Pensem, por exemplo, nos jogadores e treinadores. Ao mais alto nível, também eles dispõem de ferramentas extraordinárias para realizar o seu trabalho. Mais e melhores que as dos próprios árbitros até. Eles treinam diariamente, têm acompanhamento personalizado, são talentosos, trabalhadores, comprometidos. São profissionais de topo, a crème de la crème.
Ainda assim... erram.
Erram o passe, a receção ou a marcação. Erram o remate, o cabeceamento ou o controlo emocional.
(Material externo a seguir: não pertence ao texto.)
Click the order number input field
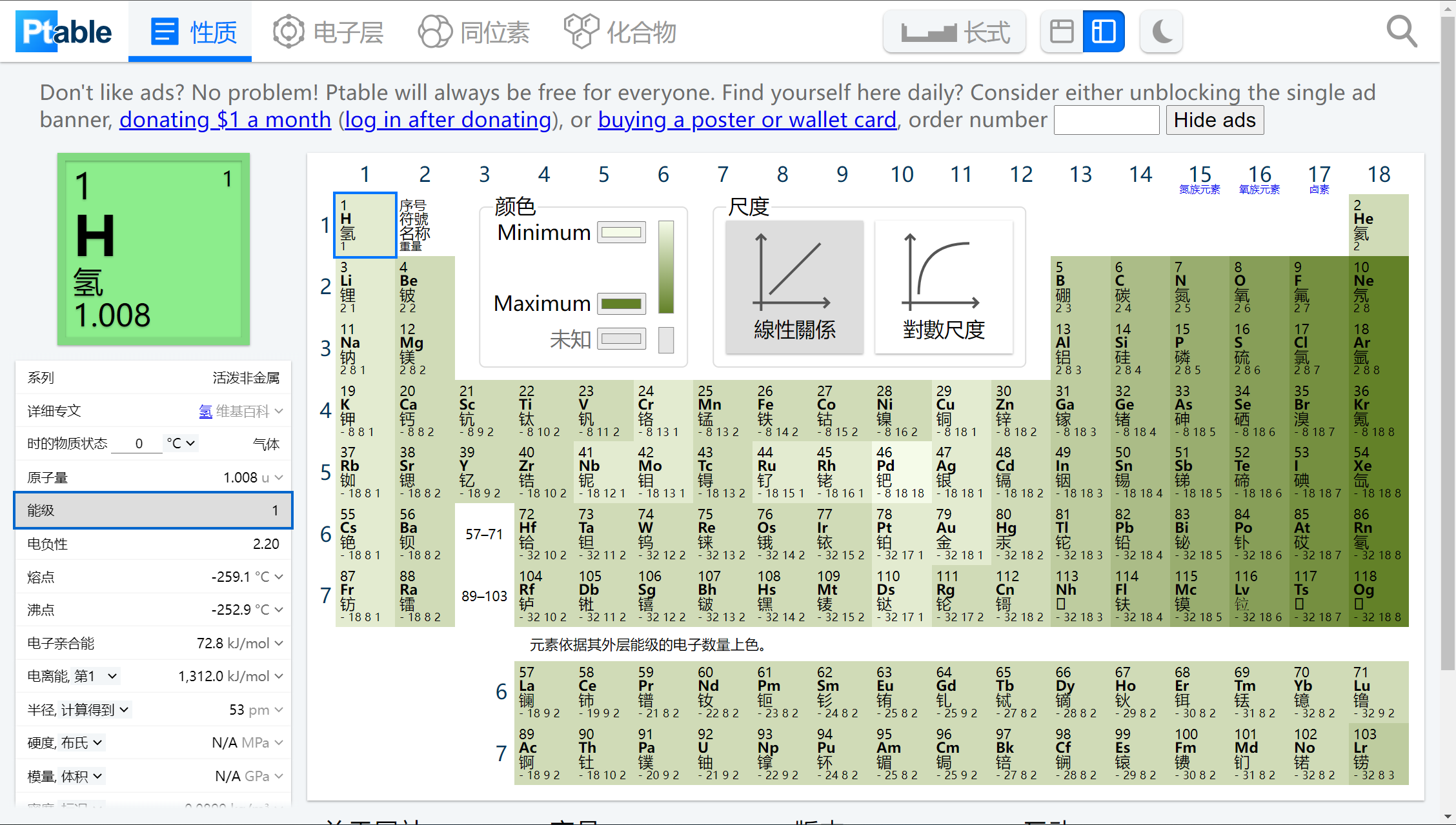 pos(1106,119)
E do lado de fora, sem fadiga ou esforço físico, sem jogar a bola ou levar pancada dos adversários, os técnicos também erram. Erram na constituição do onze, nas substituições ou nas opções táticas. Erram ao lerem mal o adversário, ao não anteciparem devidamente, ao não mexerem na equipa no momento certo.
Até o dirigente, totalmente livre da pressão intensa do jogo, erra. Erra na gestão, nas contratações, nas não renovações ou na construção equilibrada do plantel.
A moral da história é simples e remete-nos para o título desta opinião: não se pode pedir à natureza humana que seja perfeita, porque não é.
O que se pode e deve exigir é a melhoria constante das condições de trabalho de quem está no desporto. Quantos mais meios, menos erros. E o que se pode e deve exigir também é muito trabalho, profissionalismo e empenho de quem lá anda. A partir daí há-que premiar a meritocracia, que é como quem diz, os mais qualificados e disponíveis, afastando quem não se concentra, quem é menos comprometido e qualificado.
Mesmo assim, haverá sempre penáltis mal assinalados, golos falhados à boca da baliza e guarda-redes mal batidos.
Parte fundamental da emoção do jogo passa precisamente pela sua imprevisibilidade e essa advém da nossa humanidade.
No meio dessa fragilidade, uma certeza quase matemática: no fim das contas, os mais consistentes, competentes e que melhor se adaptam às variáveis que não controlam, ganham.
Os outros são os primeiros dos últimos.